- Reading text
————————

Even though their romance is growing, certain incidents lead Emil to believe that there are more secrets in Mini's past. Emil decides to find out the truth, and puts up a big first page advertisement of his studio in the newspaper with Mini's picture. Two men come searching for her and Mini is distraught. What is she trying to escape from? What will the door to the past reveal? Will she escape from the clutches of her searchers? What will happen to Emil and Mini's romance? Answers to these questions form the remainder of the story.

==Cast==
- Rahman as Emil
- Rohini as Mini / Jessy / Sreekutty
- Nedumudi Venu as Vakkachan
- Bhagyasri as Charulatha
- Sukumari as Elizabeth
- Jose Prakash as Sreekantan Nair
- K. R. Vijaya as Susan
- Jagathi Sreekumar
- Lizy as Sudha
- Anju as Jessy / Sreekutty
- Kunchan as Damu
- Kothuku Nanappan as Menon
- Azeez as Ananthan
- Ajith Kollam

==Soundtrack==
The music was composed by Johnson with lyrics by O. N. V. Kurup.

————————

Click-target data
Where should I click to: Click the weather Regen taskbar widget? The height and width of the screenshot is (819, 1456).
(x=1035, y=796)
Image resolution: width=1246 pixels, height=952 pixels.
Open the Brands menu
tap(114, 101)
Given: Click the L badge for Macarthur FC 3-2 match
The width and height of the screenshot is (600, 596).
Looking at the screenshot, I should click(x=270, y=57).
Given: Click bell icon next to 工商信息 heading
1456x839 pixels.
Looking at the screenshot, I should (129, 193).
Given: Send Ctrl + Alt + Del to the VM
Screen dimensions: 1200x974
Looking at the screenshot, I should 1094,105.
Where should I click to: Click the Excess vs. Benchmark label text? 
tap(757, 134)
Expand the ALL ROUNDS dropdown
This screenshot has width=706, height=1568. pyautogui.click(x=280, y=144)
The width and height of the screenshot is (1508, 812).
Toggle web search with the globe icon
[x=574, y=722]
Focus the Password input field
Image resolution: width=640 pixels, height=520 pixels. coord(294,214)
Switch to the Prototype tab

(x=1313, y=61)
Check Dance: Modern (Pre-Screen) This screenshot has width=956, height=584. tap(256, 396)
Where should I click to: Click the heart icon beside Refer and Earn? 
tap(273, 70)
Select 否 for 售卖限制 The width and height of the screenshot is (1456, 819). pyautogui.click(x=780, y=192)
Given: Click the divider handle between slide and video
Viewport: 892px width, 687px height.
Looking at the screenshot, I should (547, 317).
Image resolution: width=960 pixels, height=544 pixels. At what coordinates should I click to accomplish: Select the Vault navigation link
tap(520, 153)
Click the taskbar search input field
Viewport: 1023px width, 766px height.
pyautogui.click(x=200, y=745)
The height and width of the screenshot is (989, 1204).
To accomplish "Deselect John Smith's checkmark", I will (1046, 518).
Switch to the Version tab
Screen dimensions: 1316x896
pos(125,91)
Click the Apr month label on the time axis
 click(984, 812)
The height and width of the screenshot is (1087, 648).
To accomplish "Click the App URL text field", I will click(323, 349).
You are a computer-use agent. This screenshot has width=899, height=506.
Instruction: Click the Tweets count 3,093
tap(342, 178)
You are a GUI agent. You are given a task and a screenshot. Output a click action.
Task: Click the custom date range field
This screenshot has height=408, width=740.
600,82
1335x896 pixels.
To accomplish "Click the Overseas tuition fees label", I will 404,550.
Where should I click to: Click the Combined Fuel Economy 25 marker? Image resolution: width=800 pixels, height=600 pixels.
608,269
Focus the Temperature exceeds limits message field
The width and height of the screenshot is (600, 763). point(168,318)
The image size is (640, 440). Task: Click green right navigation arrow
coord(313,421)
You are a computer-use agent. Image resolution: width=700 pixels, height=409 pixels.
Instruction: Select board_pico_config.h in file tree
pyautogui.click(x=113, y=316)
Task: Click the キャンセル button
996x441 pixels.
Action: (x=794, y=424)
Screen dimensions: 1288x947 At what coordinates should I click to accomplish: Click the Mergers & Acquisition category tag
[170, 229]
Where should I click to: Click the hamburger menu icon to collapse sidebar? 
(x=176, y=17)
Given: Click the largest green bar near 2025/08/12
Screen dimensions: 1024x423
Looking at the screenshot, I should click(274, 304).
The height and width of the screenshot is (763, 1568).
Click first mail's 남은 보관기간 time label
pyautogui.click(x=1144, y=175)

————————

- Objective
Write out the film plot text word for word, everything from "Even though their" down to "of the story.".

- Task answer
Even though their romance is growing, certain incidents lead Emil to believe that there are more secrets in Mini's past. Emil decides to find out the truth, and puts up a big first page advertisement of his studio in the newspaper with Mini's picture. Two men come searching for her and Mini is distraught. What is she trying to escape from? What will the door to the past reveal? Will she escape from the clutches of her searchers? What will happen to Emil and Mini's romance? Answers to these questions form the remainder of the story.